Home > Culture > The Lost Apostle: Searching for the Truth About Junia

The Lost Apostle: Searching for the Truth About Junia


Wiley, 2006

RRP: $19.95

Phil Smith is a journalist, an elder at Pine Rivers Uniting Church, and has an interest in early church history.

WHILE HUNTING for a biography of Saint Benedict at a council library I marvelled at how fiction such as The Da Vinci Code mingles with non-fiction in the religious categories.

If author Rena Pederson was not a Pulitzer nominee and a significant Washington speech writer, I would have put The Lost Apostle back. This is quality journalism applied to a snippet of Paul’s greatest work, with implications for every believer in the 21st Century.

If you’ve stumbled through Romans, got to chapter sixteen and rolled past the credits, you have missed a great story.

“Greetings … to those outstanding apostles Andronicus and Junia, my compatriots and fellow prisoners who became Christians before me.”

Ms Pederson wants to know about this female apostle, Junia, and why one of the heroes among the very first followers of Jesus became the victim of identity theft around the 4th century. It seems likely the church fathers decided on a sex change for Junia and made her a man as the centuries went by and blokes ruled as priests.

.....

- _Exercises to complete_
1) Using the review of The Lost Apostle, decide whether each statement agrees with it: (a) the reviewer came across the book while looking for a biography of Saint Benedict; (b) Rena Pederson won a Pulitzer Prize; (c) the review suggests Junia was turned into a man over time. For each, answer yes or no and quote the words that decide it.
2) Write the next part of the review of The Lost Apostle, picking up after its final sentence.
The data entries that come after this text are separate material and have no connection to it.

(Collected data entries)
.....

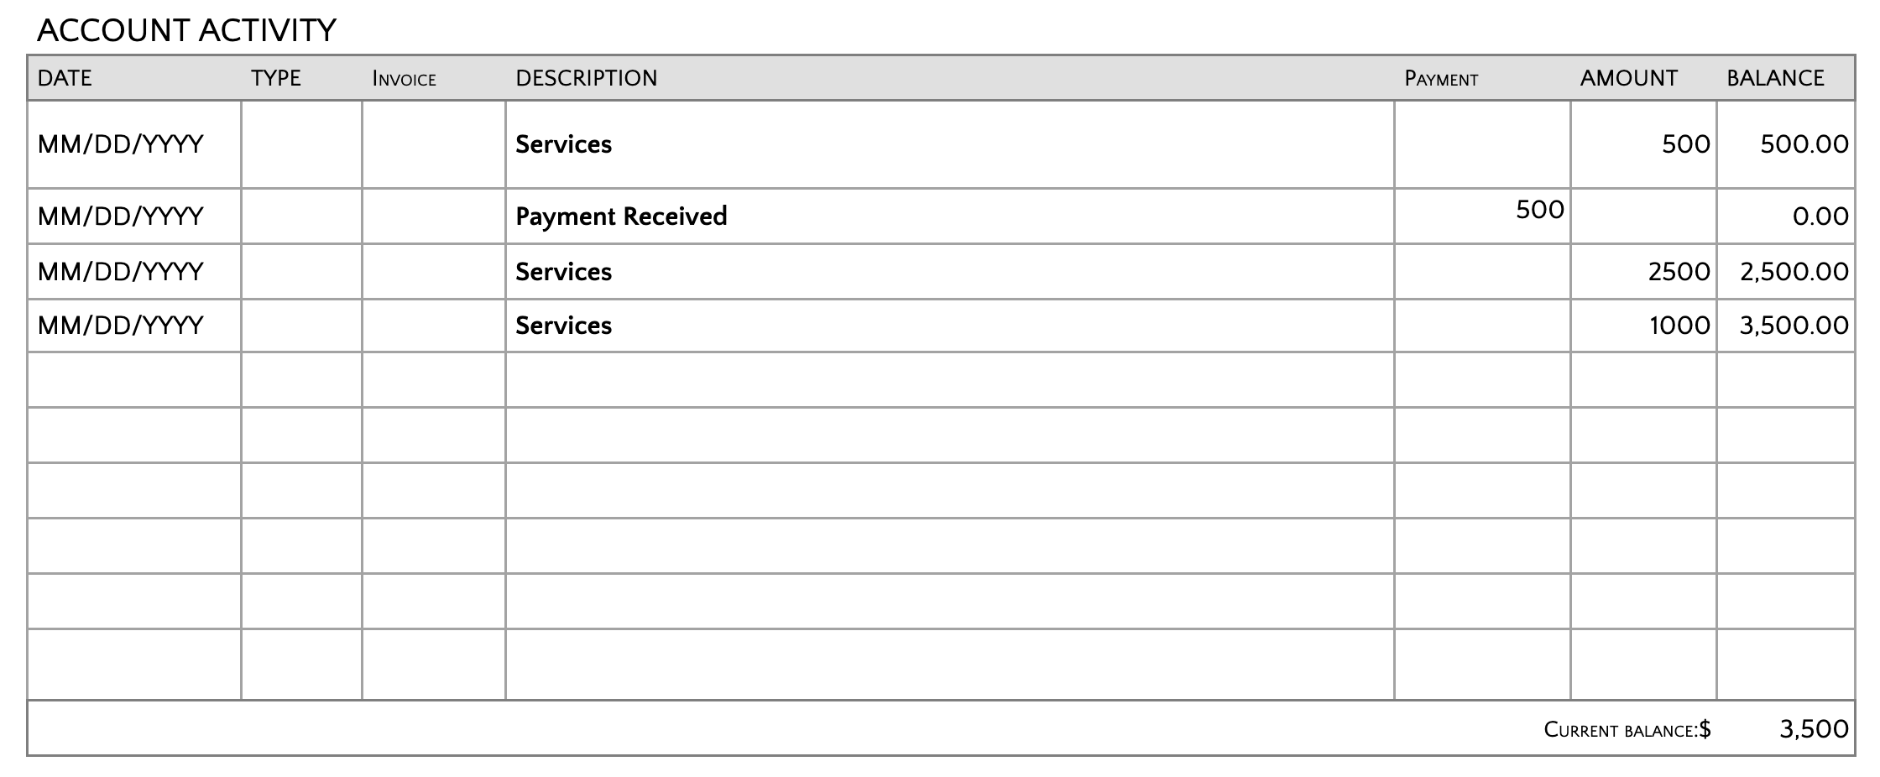Click the first row date field
Image resolution: width=1880 pixels, height=777 pixels.
tap(120, 144)
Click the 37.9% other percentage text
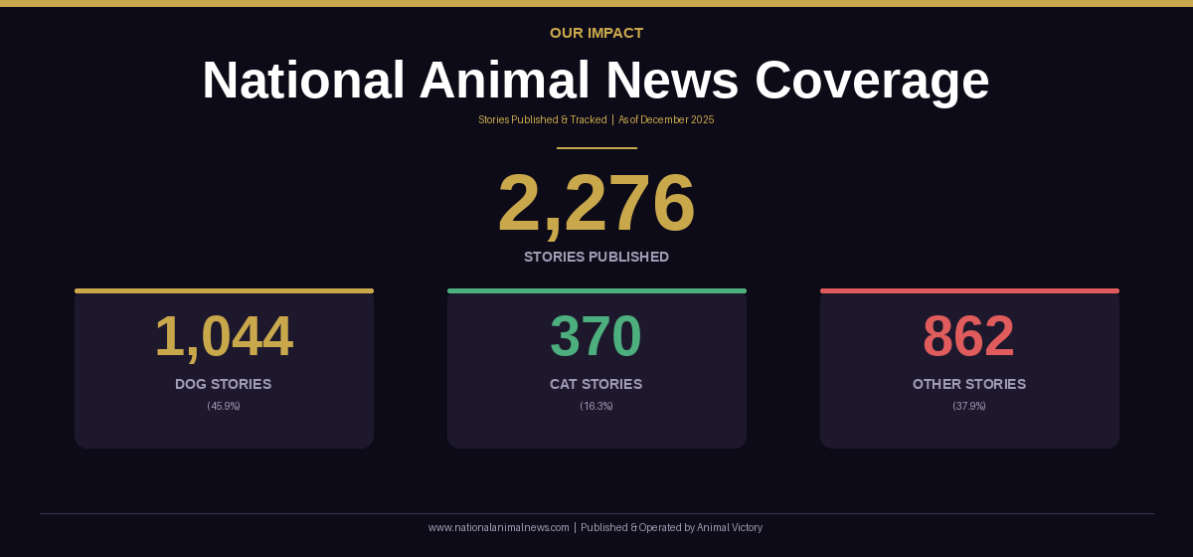 969,406
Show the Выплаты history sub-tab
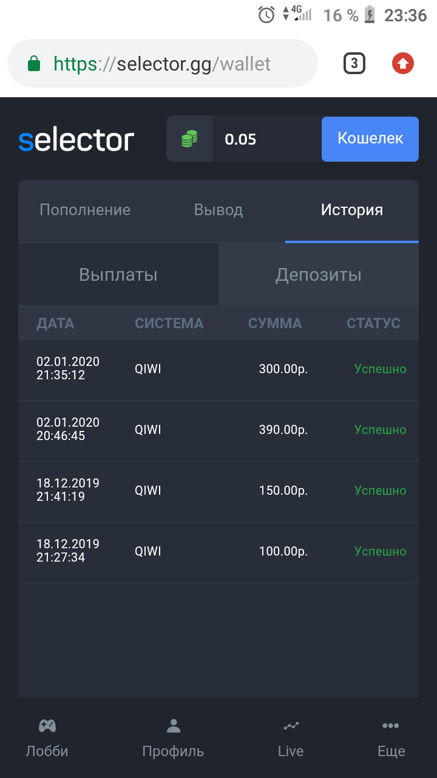This screenshot has width=437, height=778. (118, 275)
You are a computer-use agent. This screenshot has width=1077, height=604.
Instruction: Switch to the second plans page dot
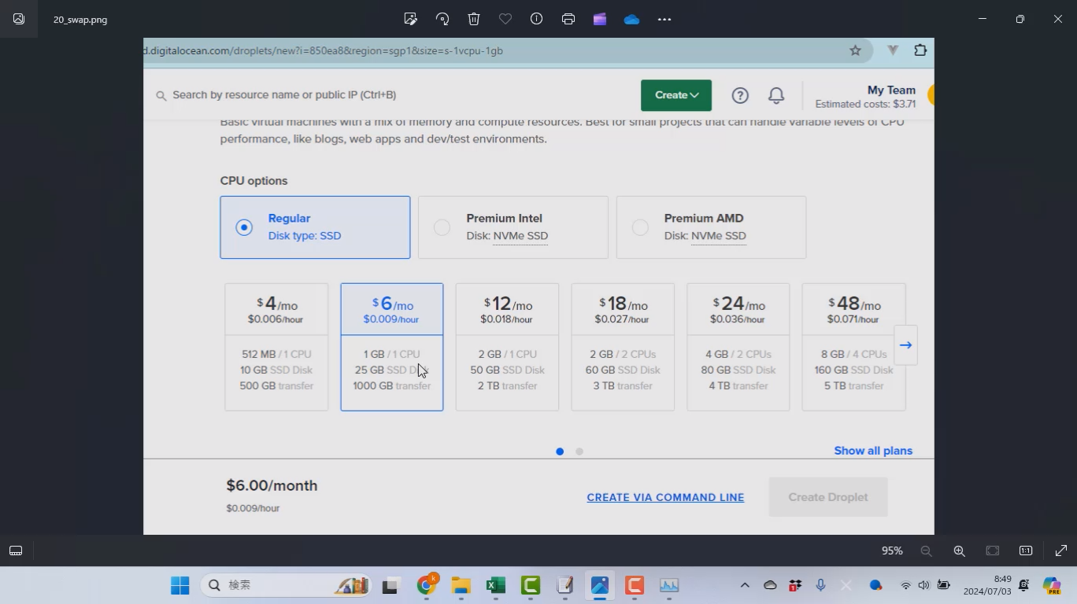(x=579, y=451)
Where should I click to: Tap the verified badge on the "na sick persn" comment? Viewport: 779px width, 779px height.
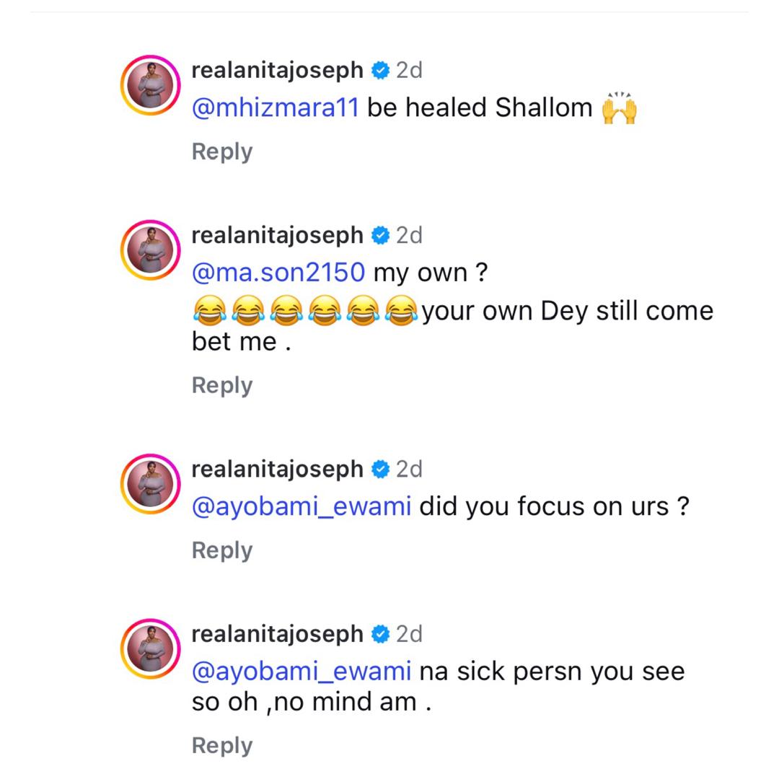(380, 635)
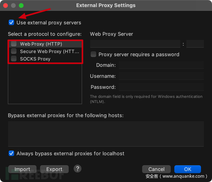Click the Export button
Viewport: 212px width, 182px height.
(54, 169)
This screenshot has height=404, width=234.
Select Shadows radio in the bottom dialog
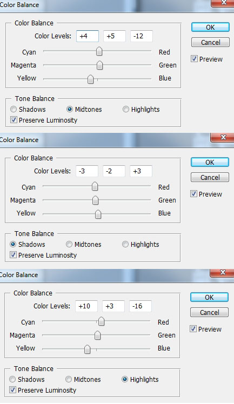(12, 379)
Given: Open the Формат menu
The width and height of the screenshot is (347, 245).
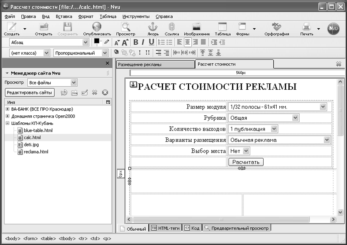Looking at the screenshot, I should click(x=85, y=16).
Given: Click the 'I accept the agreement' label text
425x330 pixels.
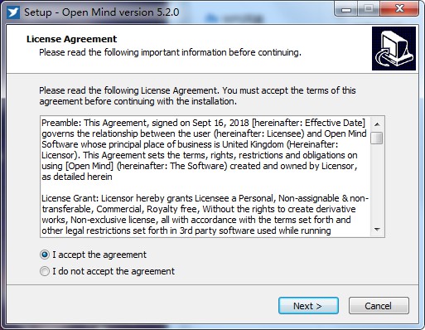Looking at the screenshot, I should click(99, 255).
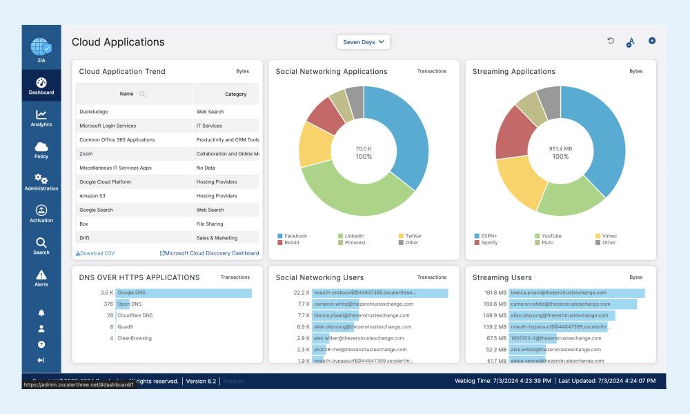This screenshot has width=690, height=414.
Task: Open Bytes selector on Cloud Application Trend
Action: [242, 71]

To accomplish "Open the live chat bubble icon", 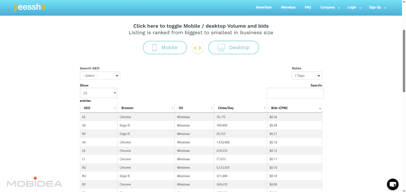I will 393,184.
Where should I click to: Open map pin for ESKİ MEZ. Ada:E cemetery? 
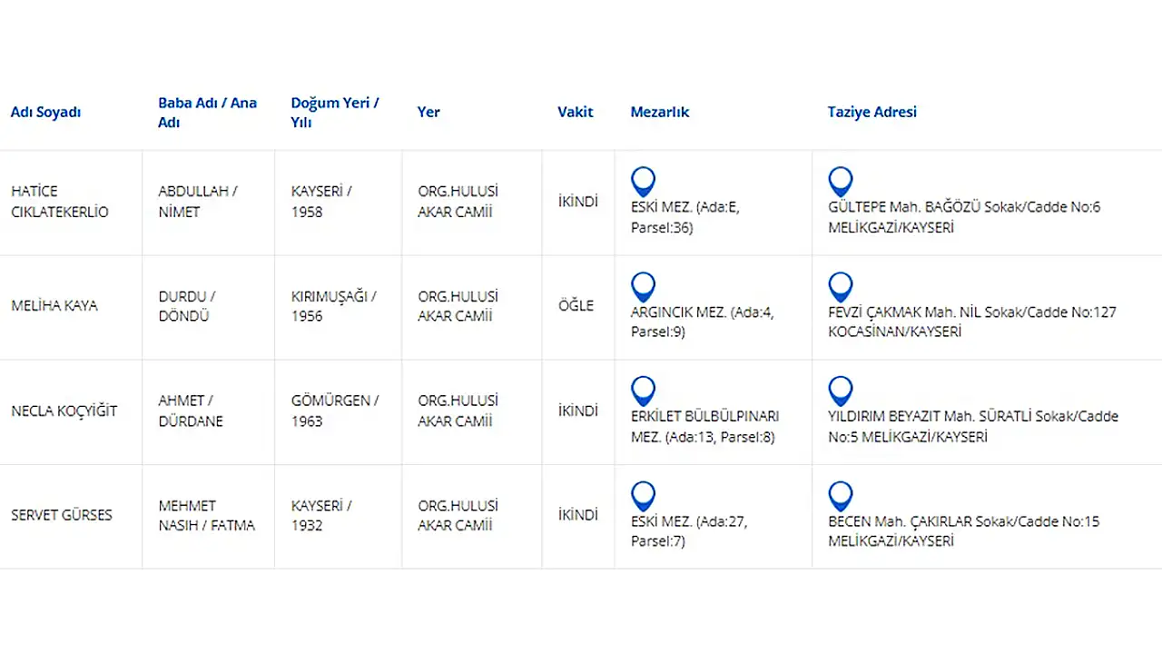pos(643,182)
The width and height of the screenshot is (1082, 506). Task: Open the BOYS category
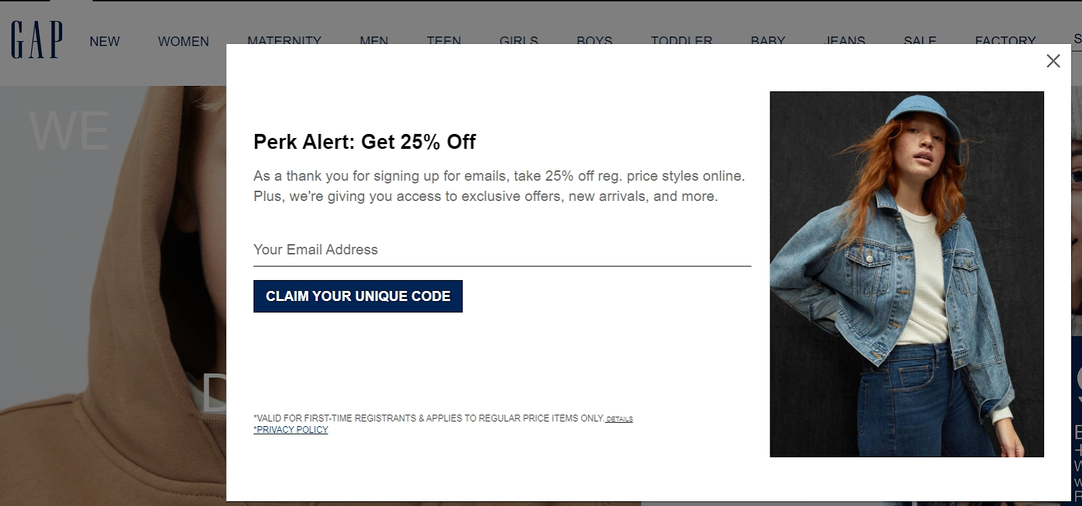pyautogui.click(x=594, y=40)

.....

- _Answers to the exercise_
1)
(a) Yes: "WHILE HUNTING for a biography of Saint Benedict at a council library"
(b) No: "a Pulitzer nominee"
(c) Yes: "made her a man as the centuries went by"

2)
Ms Pederson’s research takes her from Durham to Rome and to the Harvard University and Union Seminary. She draws on historical material: canonical, apocryphal and secular, as she touches on the stories of women evangelists in the two or three decades after the resurrection.

Inevitably we must ask why the Western church made women support actors when God gave them leading roles.

Ms Pederson interviews and quotes those who strongly disagree with her thesis and does not shy away from the apparent contradictions in other letters attributed to Paul.

Two thousand years after the risen Christ showed himself to Mary, and sent her with the good news, this book will give you an insight into life in the Jesus Movement in those explosive first years of growth, persecution, and world change.